You can view a statistical summary of analyzed data by clicking the statistics symbol corresponding to the dataset you are interested in or you can mine data related to one or more selected datasets by clicking the QUERY RESULTS link in the project navigation bar at the top left of the page. Several mining tools are provided by the system:

  • Query gene: explore a specific gene by HUGO name or Entrez Gene Identifier and the organism it belongs to. By using this tool you get a table listing for each selected dataset the Entrez Gene Identifier (eg_id) and the corresponding HUGO name of the specified gene, sequence coverage, sequencing depth, focus index and RPKM values and the number of both annotated and putative new splice sites provided by the analysis. Furthermore you get a detailed list of the putative new splice sites and a profile of the differential expression of the selected gene within the datasets under exam.
  • Advanced Search: filter your data by sequence coverage, sequencing depth and focus index. It is possible to select only reads mapping on annotated exons or all reads mapping onto the entire gene region. This tool provides a list of all genes satisfying the filtering criteria in the selected samples. For each gene the table shows: the Entrez Gene Identifier (eg_id), the HUGO name, sequence coverage, sequencing depth, focus index and the RPKM value.
  • Differentially expressed genes: query results for differentially espressed genes between selected datasets. By using this tool you get the list of DE genes within the reference sample compared to the other ones. For each DE gene the table shows: the Entrez Gene Identifier (eg_id), the HUGO name, the reference sample name, the other sample name, the number of reads supporting the gene in the reference (Ref count), the number of reads supporting the gene in the other samples (Other count), the pValue evaluating the statistical significance of the differential expression and the fold change.
  • Differentially expressed introns: query results for differentially espressed splice sites between selected datasets. You get the list of differentially expressed splice sites between the reference sample and the other ones. For each DE splice site the chromosomal location (chromosome name, chromosome start, chromosome end), the Entrez Gene Identifier (eg_id) and the HUGO name of the gene it belongs to, the reference and the other sample names, the number of reads supporting the gene in both reference and other samples (Ref count and other count), the number of reads supporting the DE splice site in both reference and other samples, the associated pValue and the fold change are shown.
  • New Introns: query results for new putative splice sites. By using this tool you get a list showing for each unannotated splice site: the chromosomal location (chromosome name, chromosome start, chromosome end), the strand, the Entrez Gene Identifier (eg_id) and the HUGO name of the gene it belongs to, the sequence around the 5' splice site (Donor) and the 3' splice site (Acceptor) and the donor/acceptor dinucleotides (D/A).
  • Transcripts: retrieve RefSeq transcripts represented in the selected samples. By using this tool you get a table reporting for each transcript: the Entrez Gene Identifier (eg_id) and the HUGO name of the gene, the RefSeq accession number identifying the transcript, the rna length (rna_length), the rna strand, the coding sequence location on the transcript (cds start and cds end), the number of reads supporting the transcript and the mapping position of reads related to the transcript.
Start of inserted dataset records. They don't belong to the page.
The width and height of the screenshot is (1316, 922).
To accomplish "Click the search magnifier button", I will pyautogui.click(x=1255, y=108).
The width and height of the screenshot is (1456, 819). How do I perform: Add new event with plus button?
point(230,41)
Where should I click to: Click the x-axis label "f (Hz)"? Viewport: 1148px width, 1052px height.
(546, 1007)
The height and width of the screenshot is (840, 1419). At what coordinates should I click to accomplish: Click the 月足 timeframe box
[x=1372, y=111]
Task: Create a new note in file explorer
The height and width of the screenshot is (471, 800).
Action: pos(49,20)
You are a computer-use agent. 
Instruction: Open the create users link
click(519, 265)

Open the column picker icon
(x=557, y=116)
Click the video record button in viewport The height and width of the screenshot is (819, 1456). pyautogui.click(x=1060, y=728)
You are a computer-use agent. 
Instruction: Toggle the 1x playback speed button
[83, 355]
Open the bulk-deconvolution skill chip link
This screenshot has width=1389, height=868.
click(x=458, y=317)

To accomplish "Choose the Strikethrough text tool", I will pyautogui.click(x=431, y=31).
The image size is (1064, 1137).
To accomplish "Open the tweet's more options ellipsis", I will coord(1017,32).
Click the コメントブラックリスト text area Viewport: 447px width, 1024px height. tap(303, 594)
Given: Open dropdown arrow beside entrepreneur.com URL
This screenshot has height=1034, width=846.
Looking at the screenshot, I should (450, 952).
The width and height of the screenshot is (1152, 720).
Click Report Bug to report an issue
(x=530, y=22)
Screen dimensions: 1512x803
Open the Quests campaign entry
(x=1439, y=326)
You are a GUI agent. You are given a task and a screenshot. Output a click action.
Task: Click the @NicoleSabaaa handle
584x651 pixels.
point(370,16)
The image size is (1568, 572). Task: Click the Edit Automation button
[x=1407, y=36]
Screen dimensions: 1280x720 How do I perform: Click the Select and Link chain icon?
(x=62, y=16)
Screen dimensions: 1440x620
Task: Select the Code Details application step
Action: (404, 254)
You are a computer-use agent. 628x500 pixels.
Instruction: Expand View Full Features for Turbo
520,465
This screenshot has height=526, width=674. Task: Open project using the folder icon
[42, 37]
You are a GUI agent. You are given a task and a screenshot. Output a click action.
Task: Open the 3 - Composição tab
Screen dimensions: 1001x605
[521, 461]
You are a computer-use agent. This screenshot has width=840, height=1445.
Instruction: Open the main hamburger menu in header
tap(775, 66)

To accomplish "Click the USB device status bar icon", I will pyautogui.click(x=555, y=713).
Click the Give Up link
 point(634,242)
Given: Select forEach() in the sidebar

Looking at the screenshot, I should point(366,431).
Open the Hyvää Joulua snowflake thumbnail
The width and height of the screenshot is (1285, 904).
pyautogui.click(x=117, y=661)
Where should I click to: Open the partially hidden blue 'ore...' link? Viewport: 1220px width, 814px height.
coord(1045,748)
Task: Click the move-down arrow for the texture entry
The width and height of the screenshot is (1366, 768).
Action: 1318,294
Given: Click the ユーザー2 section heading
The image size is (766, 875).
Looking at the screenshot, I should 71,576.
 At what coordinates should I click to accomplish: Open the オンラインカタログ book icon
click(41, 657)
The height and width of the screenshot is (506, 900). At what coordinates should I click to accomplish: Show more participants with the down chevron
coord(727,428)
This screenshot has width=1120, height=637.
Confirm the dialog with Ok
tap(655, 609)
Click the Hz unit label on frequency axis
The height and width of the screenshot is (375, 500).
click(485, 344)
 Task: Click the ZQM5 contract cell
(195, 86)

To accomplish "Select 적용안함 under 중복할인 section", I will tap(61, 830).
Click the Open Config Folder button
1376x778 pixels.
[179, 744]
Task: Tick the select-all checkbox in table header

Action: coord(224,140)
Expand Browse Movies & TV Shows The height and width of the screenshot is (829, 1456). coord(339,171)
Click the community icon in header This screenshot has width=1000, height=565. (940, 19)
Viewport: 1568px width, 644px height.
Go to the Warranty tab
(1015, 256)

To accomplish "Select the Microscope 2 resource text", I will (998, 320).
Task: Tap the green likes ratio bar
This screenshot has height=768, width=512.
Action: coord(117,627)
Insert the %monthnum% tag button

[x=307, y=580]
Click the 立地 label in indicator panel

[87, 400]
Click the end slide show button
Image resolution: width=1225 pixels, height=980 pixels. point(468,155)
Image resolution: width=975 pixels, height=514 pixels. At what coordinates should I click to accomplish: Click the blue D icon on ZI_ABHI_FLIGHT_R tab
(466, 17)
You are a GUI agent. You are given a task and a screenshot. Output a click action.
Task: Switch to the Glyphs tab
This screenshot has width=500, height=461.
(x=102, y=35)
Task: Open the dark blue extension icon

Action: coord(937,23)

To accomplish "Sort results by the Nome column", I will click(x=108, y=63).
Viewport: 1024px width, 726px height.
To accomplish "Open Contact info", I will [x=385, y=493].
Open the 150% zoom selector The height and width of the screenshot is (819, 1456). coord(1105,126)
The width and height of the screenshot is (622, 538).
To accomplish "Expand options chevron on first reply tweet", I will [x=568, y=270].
Once you filtered your results through the query forms and got the corresponding table, you can download it as a text file by clicking the download symbol at the top right of the RESULTS page. You can also visualize your data through a simple genome browser accessible via the Entrez Gene Identifier link corresponding to the gene you are interested in.


To get an overview of your results click the statistics symbol corresponding to the dataset you are interested in. You get a summary of results obtained at each step of the analysis workflow. Specifically you can view a list of the parameters you set for the analysis, the graphical report of pre-processing step (only for fastQ files), the statistical summaries of trimming, mapping and annotation procedures and a summary table showing the specific features identified by the downstream analysis.